Meta annotation basics

Hello, as I understand i can create meta annotation models to, for example, indicate negation as the mc_status model does. I have seen the notebook “Part 4.2 - Supervised Training and Meta-annotations.ipynb” which essentially does the following:

tokenizer = ByteLevelBPETokenizer(vocab_file=DATA_DIR + "medmen-vocab.json", merges_file=DATA_DIR + "medmen-merges.txt")
embeddings = np.load(open(DATA_DIR + "embeddings.npy", 'rb'))
mc = MetaCAT(tokenizer=tokenizer, embeddings=embeddings, pad_id=len(embeddings) -1, save_dir='mc_status', device='cpu')
mc.train(DATA_DIR + "MedCAT_Export.json", 'Status', nepochs=20)

which seems to create the mc_status model based on provided tokenizer and embeddings.
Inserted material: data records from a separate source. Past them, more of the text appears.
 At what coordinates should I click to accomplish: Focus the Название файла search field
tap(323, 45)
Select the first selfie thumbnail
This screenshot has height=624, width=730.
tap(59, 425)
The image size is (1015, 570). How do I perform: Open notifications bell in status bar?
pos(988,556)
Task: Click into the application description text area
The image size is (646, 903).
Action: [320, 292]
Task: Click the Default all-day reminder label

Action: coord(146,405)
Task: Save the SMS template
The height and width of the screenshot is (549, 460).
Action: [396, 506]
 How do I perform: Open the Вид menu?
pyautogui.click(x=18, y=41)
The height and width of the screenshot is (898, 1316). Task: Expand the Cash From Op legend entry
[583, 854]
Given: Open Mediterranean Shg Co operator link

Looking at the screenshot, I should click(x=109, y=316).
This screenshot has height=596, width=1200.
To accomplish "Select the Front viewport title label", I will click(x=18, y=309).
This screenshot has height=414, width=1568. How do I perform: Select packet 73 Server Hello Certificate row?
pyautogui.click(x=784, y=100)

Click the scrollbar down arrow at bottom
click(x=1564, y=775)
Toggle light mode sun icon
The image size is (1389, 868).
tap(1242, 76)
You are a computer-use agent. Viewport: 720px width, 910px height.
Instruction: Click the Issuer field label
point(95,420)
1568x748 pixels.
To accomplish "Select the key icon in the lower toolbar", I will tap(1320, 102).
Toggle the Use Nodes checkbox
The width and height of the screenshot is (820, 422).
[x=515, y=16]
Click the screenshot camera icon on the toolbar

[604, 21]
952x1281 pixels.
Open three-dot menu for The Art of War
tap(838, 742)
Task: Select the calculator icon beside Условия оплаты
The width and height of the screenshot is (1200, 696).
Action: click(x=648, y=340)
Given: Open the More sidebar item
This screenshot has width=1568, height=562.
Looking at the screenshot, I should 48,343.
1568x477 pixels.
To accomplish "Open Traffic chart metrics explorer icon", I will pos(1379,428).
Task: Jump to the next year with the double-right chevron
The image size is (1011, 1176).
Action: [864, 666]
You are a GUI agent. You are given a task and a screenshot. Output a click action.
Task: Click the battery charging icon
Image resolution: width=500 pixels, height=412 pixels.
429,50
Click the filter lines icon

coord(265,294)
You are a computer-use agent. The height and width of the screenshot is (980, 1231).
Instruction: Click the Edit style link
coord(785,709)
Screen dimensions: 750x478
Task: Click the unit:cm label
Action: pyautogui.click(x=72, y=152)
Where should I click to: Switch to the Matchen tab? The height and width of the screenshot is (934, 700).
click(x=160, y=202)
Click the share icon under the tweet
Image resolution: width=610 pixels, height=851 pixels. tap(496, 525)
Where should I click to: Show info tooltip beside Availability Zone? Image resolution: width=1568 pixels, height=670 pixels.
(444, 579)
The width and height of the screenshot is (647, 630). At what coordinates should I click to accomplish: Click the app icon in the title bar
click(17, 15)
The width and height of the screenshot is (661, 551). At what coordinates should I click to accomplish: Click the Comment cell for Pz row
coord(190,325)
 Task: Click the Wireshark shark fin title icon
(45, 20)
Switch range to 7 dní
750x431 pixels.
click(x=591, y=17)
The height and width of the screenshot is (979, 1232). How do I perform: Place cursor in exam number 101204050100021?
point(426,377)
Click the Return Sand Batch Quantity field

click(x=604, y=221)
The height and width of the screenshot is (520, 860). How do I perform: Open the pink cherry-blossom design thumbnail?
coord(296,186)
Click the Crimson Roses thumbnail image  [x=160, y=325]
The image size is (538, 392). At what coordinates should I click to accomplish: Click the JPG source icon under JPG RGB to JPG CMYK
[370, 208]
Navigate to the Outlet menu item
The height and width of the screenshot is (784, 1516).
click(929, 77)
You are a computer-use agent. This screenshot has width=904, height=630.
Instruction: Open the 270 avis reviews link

This is great, but I don’t understand how this works really works so I hope i can pose these questions:

  1. Can I somehow make my own meta annotations with other models/other logic? if so, how?
  2. what data is being passed to the meta annotation model during processing? Is it each identified token together with x tokens from left and right side of the token?
  3. Why is a tokenizer needed to be provided to metacat? I thought text had already been tokenized at the point in processing where meta annotations are handled.
  4. Where in this status_mc model is it’s output defined? Forexample, where is it defined that output can be: “{‘Status’: ‘Confirmed’}” ?

I hope these questions are not to simple/off

Thanks in advance

Hi @bkakke - welcome to the CogStack discourse community!

Answers to your questions:

  1. Yes - we have two alternative implementations so far, one using bi-lstm and another via a Transformer, i.e. BERT. you can extend the API, re-use the base classes / configs etc. for your own implementations here. Each model implementation that actually does the heavy lifting is here
  2. yes exactly - the concept that has been identified and extracted by the NER+L MedCAT pipe, and the surrounding context.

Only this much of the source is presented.